● **SHORT EXERCISE**
Could you copy out, word for word, every line of the records below from the one containing "Open the File menu" down to the one containing "click(36, 172)", including both of those lines?

-- BEGIN DATA SHOWN --

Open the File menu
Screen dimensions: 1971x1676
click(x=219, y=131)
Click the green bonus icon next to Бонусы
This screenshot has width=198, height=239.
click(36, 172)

-- END DATA SHOWN --
-- BEGIN DATA SHOWN --

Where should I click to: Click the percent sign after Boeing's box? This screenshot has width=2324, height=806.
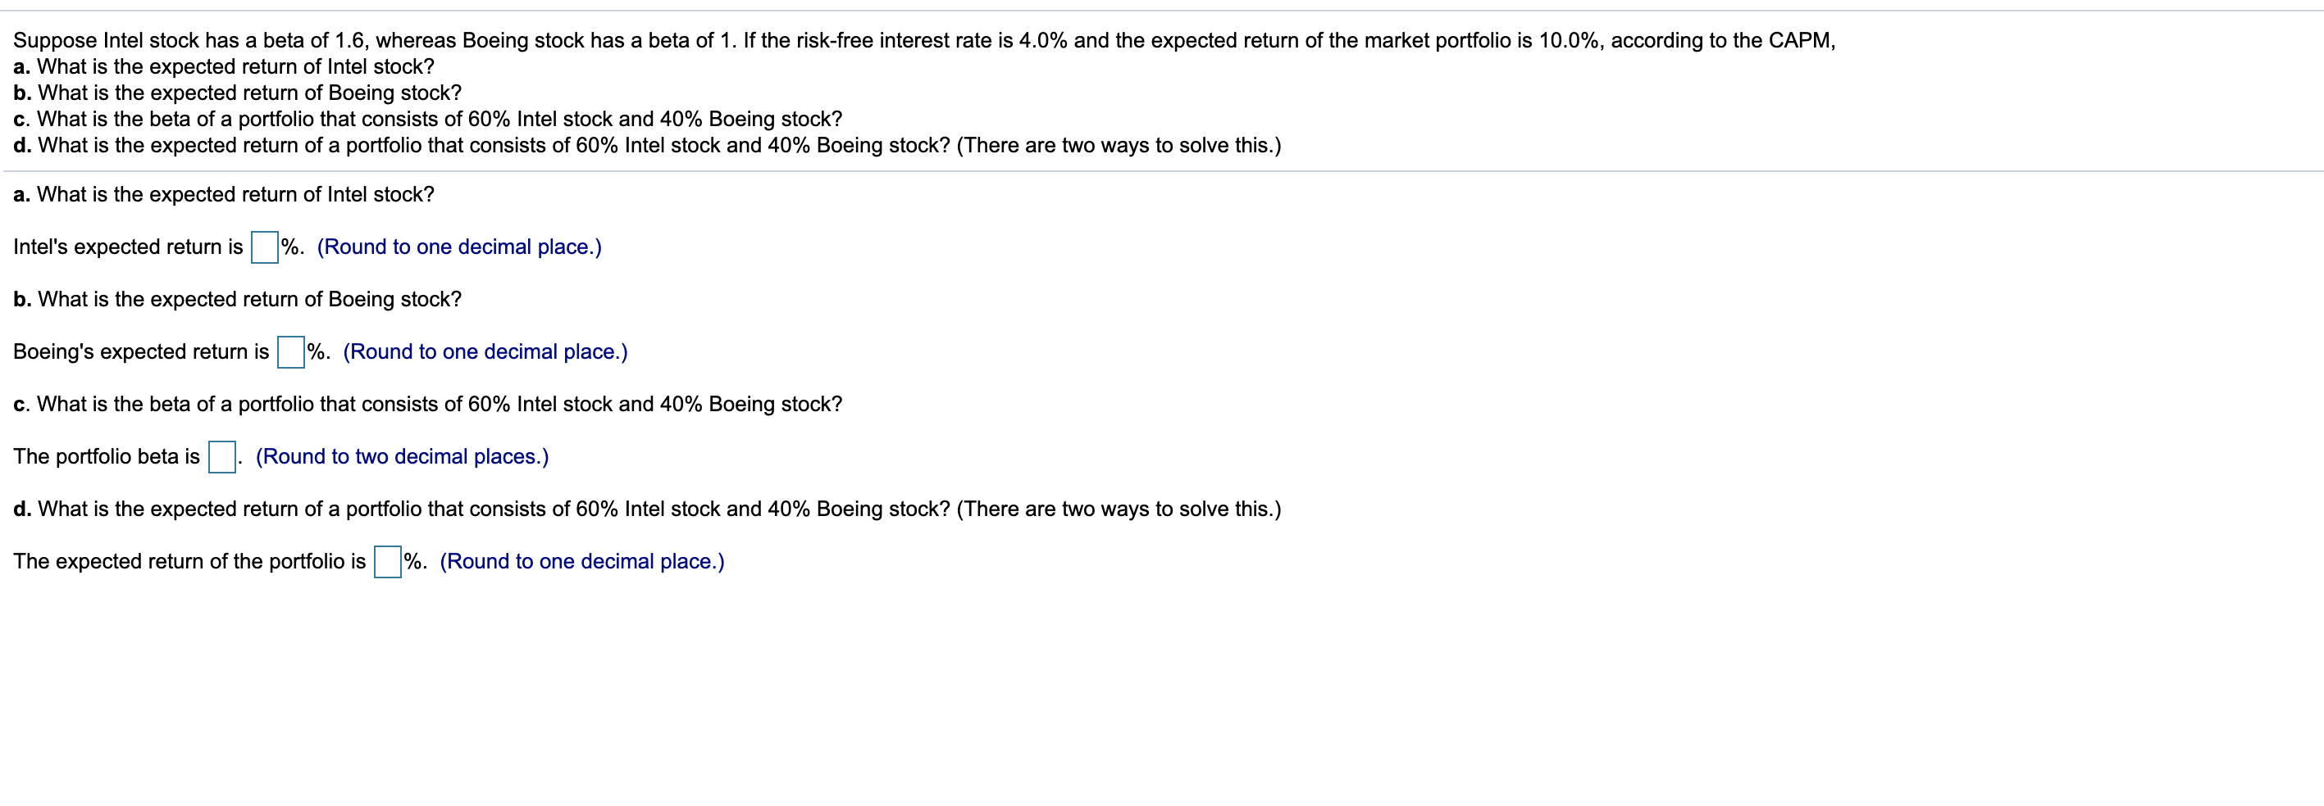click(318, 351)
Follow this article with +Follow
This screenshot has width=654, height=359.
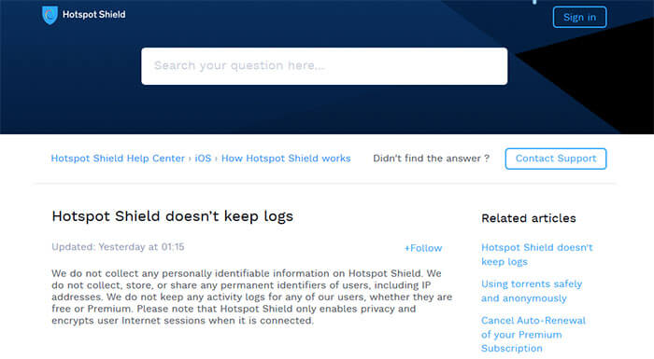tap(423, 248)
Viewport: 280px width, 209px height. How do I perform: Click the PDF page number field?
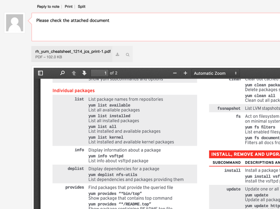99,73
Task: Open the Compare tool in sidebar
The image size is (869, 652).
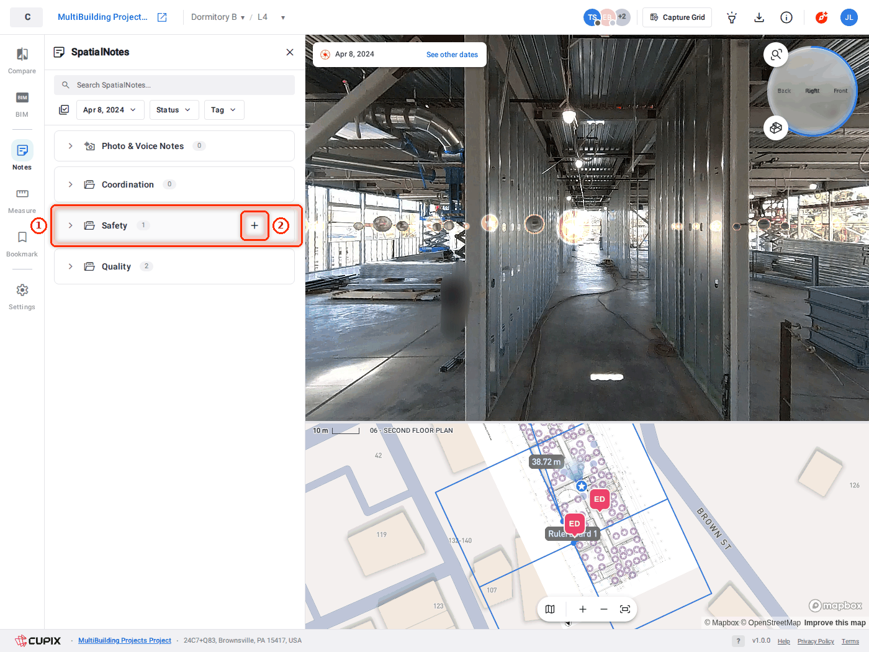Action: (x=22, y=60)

-- END DATA SHOWN --
-- BEGIN DATA SHOWN --

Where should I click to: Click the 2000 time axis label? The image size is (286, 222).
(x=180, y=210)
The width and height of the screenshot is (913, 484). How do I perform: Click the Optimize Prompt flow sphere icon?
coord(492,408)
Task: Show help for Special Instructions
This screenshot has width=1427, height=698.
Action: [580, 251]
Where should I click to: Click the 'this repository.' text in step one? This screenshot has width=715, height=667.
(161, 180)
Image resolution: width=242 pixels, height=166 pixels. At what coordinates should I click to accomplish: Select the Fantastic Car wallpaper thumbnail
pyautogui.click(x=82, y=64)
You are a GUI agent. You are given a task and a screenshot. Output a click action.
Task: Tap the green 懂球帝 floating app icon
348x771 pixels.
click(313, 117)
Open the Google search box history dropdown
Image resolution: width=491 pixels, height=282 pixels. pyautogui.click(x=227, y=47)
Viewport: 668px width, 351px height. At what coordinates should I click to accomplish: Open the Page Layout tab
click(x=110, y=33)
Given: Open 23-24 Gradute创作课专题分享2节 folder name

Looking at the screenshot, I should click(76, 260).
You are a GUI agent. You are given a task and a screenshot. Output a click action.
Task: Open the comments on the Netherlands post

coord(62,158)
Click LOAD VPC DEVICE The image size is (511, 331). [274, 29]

-- END DATA SHOWN --

● **EXERCISE RESPONSE**
Open the File menu
Screen dimensions: 1971x1676
click(x=219, y=131)
Click the green bonus icon next to Бонусы
This screenshot has width=198, height=239.
click(36, 172)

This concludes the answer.